- SET TASKS -
**A.** List the steps the writer of the Freeway Express passage had to take to build the CSS menu.
**B.** Render the entries as a numbered list, starting at the line with "The width and height of the screenshot is (1027, 724)." and running through the final line of the entries. Skip blank lines and leave out the pictures.

- DOCUMENT SEGMENT -
-- Begin --
Unfortunately, many of the more complex tasks I mentioned prove woefully unintuitive, thanks to an interface that hides a lot of key commands in menus, displays different options in different places without obvious clues to help you understand those distinctions, and demands you follow steps that seem more like programming workarounds than logical procedures.

To make that CSS menu I mentioned, I couldn’t just select the “CSS Menu” action—one of Freeway Express’s army of interactive or specialized page elements, which can be expanded with downloads from the program’s online repository—and then build how I wanted it to look and where I wanted each link to go, as I could in other programs I’ve tested.

Instead, I had to create a text box, use poorly marked arrow buttons to indent some elements of the text into a bullet-pointed list, apply links to each item via a command hidden in the program’s menus, and apply the CSS Menu action to that list, and then style the menu’s appearance in one of the many obtrusive floating palettes that always seemed to hover over whatever part of the screen I needed to see. I would’ve had no idea how to do any of that if I hadn’t consulted Freeway Express’s clearly written, numbingly thorough help manual.

Building that interactive photo gallery proved similarly obtuse, as I jumped back and forth between multiple Inspector tabs for multiple Actions applied to various stacks of elements. It still worked better than Freeway Express’s actual photo gallery action, which just manifested a big, blank box. I’m sure reading the manual would have clued me in – but I’ve tested plenty of other programs whose design made it obvious how to set up a gallery without having to lunge for the help files.
-- End --
- RECORDS TO PROCESS -
-- Begin --
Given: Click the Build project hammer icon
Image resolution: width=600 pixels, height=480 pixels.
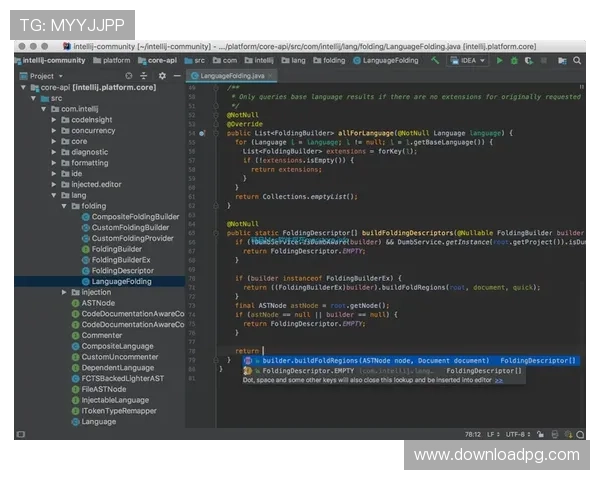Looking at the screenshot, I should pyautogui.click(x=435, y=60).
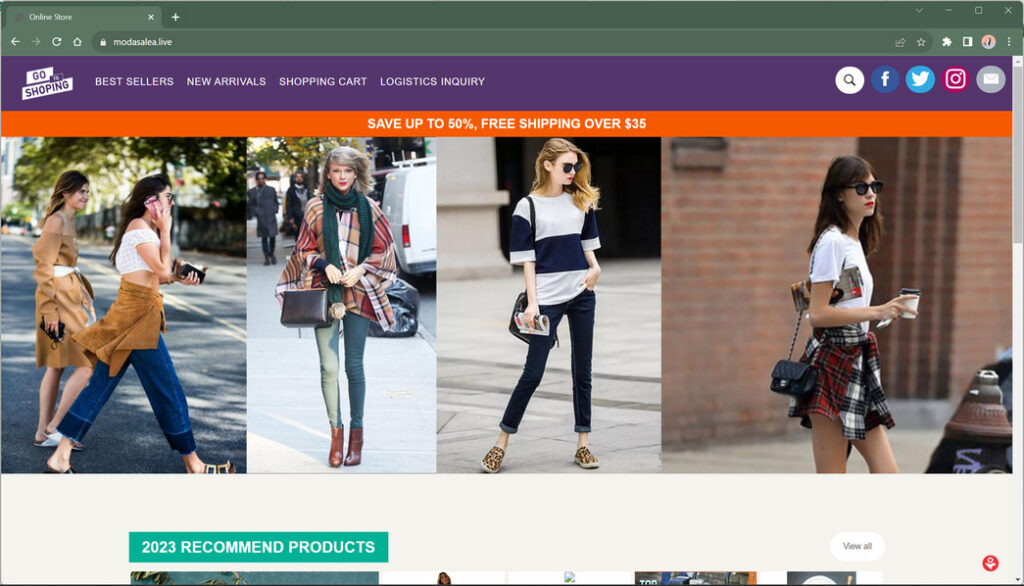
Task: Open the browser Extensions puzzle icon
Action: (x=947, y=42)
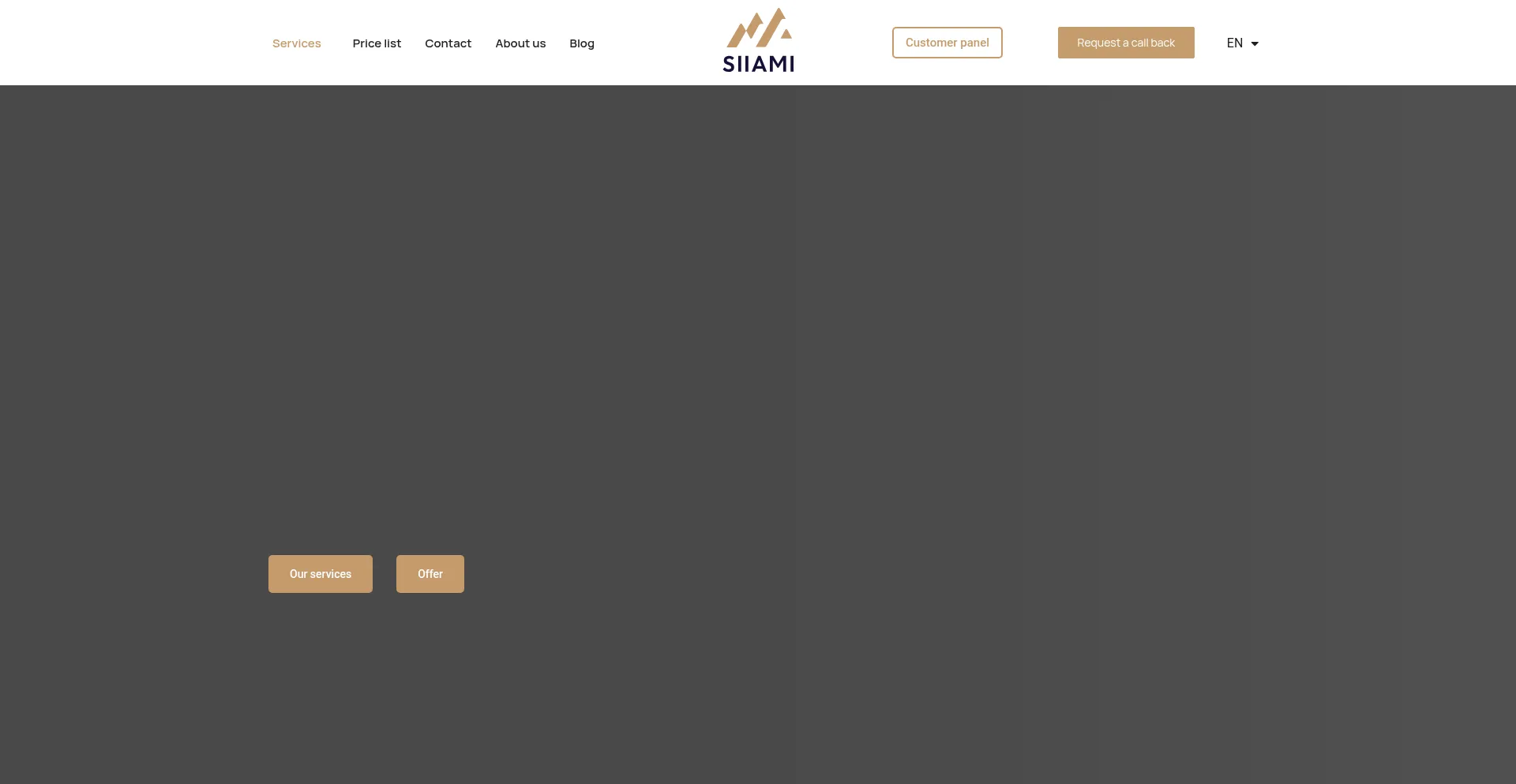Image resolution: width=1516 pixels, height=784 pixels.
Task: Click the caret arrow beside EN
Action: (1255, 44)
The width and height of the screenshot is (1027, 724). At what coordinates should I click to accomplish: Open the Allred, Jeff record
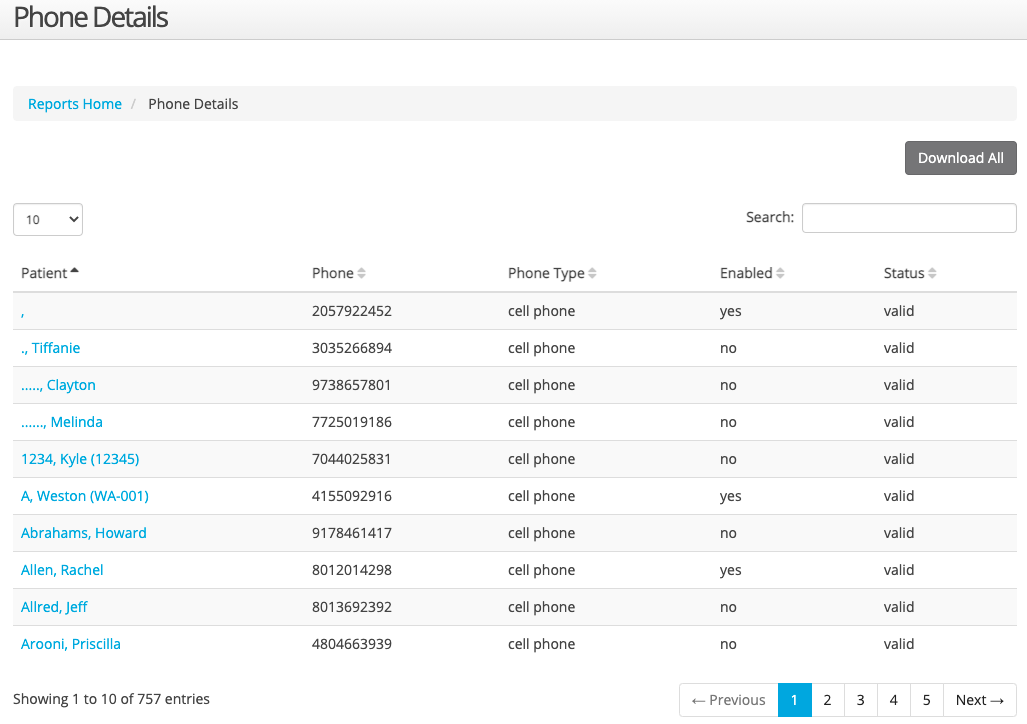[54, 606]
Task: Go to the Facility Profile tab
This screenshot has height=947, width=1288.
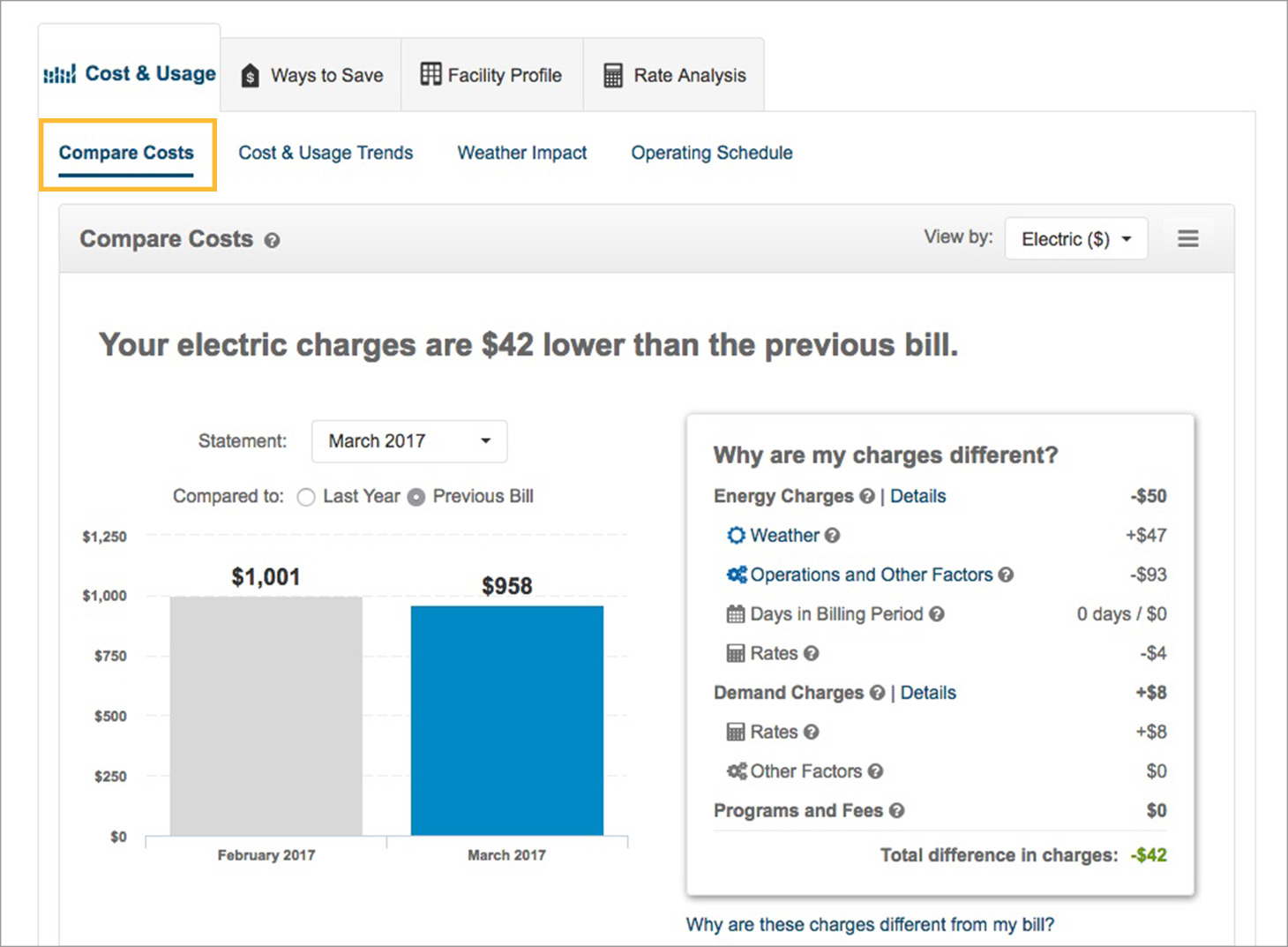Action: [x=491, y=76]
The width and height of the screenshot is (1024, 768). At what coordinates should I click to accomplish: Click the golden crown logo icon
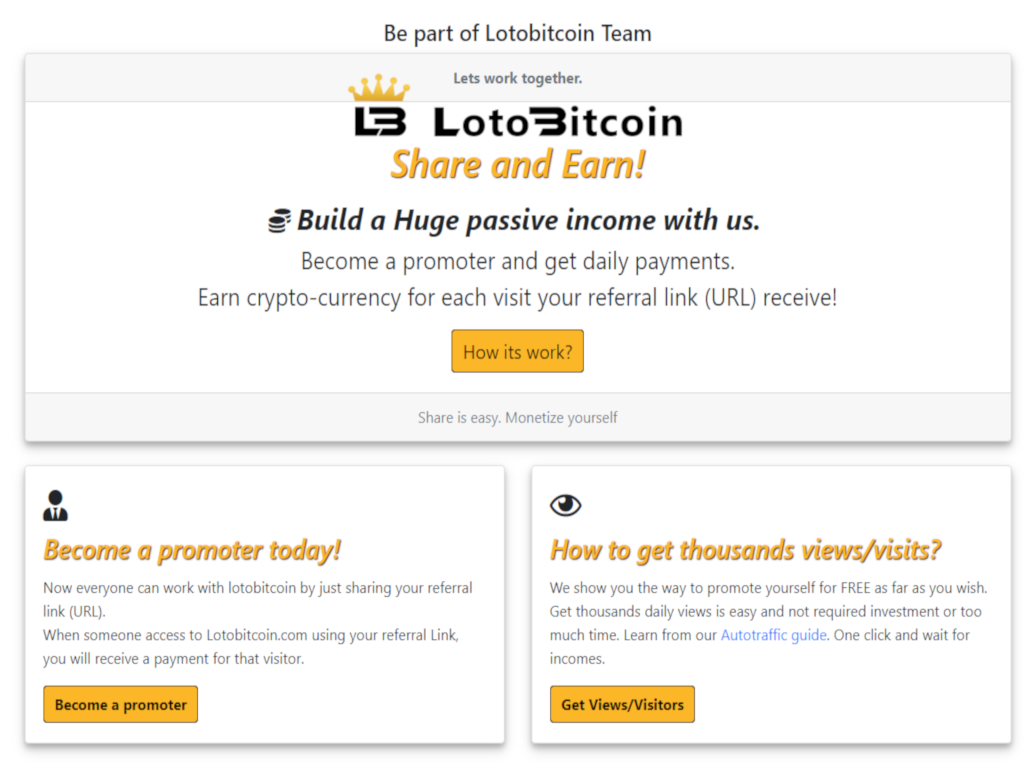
-- End --
- TASK ANSWERS -
**A.**
1. Create a text box.
2. Use the poorly marked arrow buttons to indent some elements of the text into a bullet-pointed list.
3. Apply links to each item through a command hidden in the program's menus.
4. Apply the CSS Menu action to that list.
5. Style the menu's appearance in one of the floating palettes.

**B.**
1. The width and height of the screenshot is (1027, 724). At what coordinates should I click to accomplish: Open the Allred, Jeff record
2. [54, 606]
3. Task: Go to the Facility Profile tab
4. This screenshot has height=947, width=1288.
5. Action: [x=491, y=76]
6. The width and height of the screenshot is (1024, 768). At what coordinates should I click to accomplish: Click the golden crown logo icon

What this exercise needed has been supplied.